# PROBLEM DESCRIPTION
In the entries that follow, find the line containing "This screenshot has width=1046, height=652."; from there, copy every line exactly through the line containing "Image resolution: width=1054".

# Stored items
....
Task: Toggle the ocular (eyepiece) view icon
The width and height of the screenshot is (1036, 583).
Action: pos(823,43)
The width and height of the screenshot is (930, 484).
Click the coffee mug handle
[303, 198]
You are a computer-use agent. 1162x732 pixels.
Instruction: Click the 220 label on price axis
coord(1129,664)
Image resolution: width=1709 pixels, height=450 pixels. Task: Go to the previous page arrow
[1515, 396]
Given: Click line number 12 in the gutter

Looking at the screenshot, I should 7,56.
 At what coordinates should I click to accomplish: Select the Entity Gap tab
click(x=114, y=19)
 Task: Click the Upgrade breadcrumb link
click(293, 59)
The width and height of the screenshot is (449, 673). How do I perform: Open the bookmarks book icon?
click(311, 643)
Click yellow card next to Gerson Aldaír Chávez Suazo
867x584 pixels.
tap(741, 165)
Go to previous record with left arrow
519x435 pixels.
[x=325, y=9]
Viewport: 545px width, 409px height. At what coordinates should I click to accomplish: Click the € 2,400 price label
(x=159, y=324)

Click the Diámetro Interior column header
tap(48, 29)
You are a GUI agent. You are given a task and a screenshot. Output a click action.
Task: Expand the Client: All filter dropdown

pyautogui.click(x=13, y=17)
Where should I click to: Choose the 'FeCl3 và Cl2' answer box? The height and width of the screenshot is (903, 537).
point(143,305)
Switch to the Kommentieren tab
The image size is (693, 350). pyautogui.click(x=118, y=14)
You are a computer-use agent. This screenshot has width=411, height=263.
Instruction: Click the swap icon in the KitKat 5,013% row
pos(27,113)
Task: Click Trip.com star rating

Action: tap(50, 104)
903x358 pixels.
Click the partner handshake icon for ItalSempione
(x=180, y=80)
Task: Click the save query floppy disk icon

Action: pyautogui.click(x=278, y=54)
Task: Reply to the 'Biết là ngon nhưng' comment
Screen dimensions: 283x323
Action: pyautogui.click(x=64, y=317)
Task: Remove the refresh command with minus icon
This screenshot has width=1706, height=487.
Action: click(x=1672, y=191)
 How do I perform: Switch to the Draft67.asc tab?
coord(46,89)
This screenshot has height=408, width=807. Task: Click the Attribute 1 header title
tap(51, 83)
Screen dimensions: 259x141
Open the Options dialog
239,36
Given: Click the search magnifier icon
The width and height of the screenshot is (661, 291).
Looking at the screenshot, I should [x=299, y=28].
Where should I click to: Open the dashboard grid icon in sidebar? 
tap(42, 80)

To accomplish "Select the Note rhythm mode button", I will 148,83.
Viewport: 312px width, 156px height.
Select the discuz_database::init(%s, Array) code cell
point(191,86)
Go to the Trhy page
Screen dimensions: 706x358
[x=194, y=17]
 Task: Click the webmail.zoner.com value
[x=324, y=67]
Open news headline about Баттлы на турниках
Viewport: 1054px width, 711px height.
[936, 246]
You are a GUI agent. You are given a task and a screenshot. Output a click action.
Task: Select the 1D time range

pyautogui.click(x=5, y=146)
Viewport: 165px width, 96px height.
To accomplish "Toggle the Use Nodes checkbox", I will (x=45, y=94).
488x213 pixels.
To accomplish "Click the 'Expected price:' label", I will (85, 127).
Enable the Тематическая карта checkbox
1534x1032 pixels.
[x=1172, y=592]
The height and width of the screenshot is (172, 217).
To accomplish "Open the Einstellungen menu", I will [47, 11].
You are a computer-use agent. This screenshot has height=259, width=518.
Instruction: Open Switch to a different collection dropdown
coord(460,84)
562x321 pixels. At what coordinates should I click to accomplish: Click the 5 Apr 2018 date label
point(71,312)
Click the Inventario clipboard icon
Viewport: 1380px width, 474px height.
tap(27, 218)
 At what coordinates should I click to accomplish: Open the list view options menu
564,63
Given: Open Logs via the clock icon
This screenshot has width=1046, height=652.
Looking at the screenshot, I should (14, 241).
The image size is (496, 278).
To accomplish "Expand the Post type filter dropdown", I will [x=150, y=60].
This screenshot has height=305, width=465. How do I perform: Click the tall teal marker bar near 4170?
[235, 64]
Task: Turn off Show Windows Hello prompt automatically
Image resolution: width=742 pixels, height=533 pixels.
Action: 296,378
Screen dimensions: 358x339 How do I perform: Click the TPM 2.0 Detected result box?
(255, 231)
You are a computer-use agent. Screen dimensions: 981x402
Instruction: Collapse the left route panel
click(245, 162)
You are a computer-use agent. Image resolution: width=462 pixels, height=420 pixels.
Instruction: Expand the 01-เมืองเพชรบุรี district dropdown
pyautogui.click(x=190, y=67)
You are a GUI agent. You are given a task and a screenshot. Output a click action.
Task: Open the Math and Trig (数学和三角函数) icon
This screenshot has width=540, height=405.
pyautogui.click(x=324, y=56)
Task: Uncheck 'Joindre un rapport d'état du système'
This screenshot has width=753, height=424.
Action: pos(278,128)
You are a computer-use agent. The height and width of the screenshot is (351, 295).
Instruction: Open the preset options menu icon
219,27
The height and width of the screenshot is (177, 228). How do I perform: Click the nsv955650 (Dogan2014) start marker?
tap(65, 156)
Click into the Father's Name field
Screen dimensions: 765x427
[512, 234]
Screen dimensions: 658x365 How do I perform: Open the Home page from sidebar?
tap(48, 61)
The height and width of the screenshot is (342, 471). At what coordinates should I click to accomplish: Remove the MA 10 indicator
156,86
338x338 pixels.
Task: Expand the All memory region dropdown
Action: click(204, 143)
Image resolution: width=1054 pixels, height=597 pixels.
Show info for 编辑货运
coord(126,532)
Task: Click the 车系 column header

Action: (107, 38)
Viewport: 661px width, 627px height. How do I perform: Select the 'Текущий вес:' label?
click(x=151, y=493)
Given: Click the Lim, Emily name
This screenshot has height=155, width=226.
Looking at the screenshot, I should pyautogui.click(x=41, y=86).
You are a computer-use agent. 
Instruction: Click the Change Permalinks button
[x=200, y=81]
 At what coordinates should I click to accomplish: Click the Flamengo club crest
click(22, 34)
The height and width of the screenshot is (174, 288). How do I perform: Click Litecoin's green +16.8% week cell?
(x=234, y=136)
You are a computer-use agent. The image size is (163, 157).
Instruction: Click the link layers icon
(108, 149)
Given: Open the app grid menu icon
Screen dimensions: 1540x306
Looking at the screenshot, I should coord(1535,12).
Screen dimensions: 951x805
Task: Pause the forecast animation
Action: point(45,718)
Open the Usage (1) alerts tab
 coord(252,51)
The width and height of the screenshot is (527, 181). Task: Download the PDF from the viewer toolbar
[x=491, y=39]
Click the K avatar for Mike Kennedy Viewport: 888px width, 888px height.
....
# RESPONSE TO THE TASK
This screenshot has width=1046, height=652.
Looking at the screenshot, I should (14, 241).
The image size is (496, 278).
To accomplish "Expand the Post type filter dropdown", I will [x=150, y=60].
This screenshot has height=305, width=465. How do I perform: Click the tall teal marker bar near 4170?
[235, 64]
Task: Turn off Show Windows Hello prompt automatically
Image resolution: width=742 pixels, height=533 pixels.
Action: 296,378
Screen dimensions: 358x339 How do I perform: Click the TPM 2.0 Detected result box?
(255, 231)
You are a computer-use agent. Screen dimensions: 981x402
Instruction: Collapse the left route panel
click(245, 162)
You are a computer-use agent. Image resolution: width=462 pixels, height=420 pixels.
Instruction: Expand the 01-เมืองเพชรบุรี district dropdown
pyautogui.click(x=190, y=67)
You are a GUI agent. You are given a task and a screenshot. Output a click action.
Task: Open the Math and Trig (数学和三角函数) icon
This screenshot has width=540, height=405.
pyautogui.click(x=324, y=56)
Task: Uncheck 'Joindre un rapport d'état du système'
This screenshot has width=753, height=424.
Action: pos(278,128)
You are a computer-use agent. The height and width of the screenshot is (351, 295).
Instruction: Open the preset options menu icon
219,27
The height and width of the screenshot is (177, 228). How do I perform: Click the nsv955650 (Dogan2014) start marker?
tap(65, 156)
Click into the Father's Name field
Screen dimensions: 765x427
[512, 234]
Screen dimensions: 658x365 How do I perform: Open the Home page from sidebar?
tap(48, 61)
The height and width of the screenshot is (342, 471). At what coordinates should I click to accomplish: Remove the MA 10 indicator
156,86
338x338 pixels.
Task: Expand the All memory region dropdown
Action: click(204, 143)
Image resolution: width=1054 pixels, height=597 pixels.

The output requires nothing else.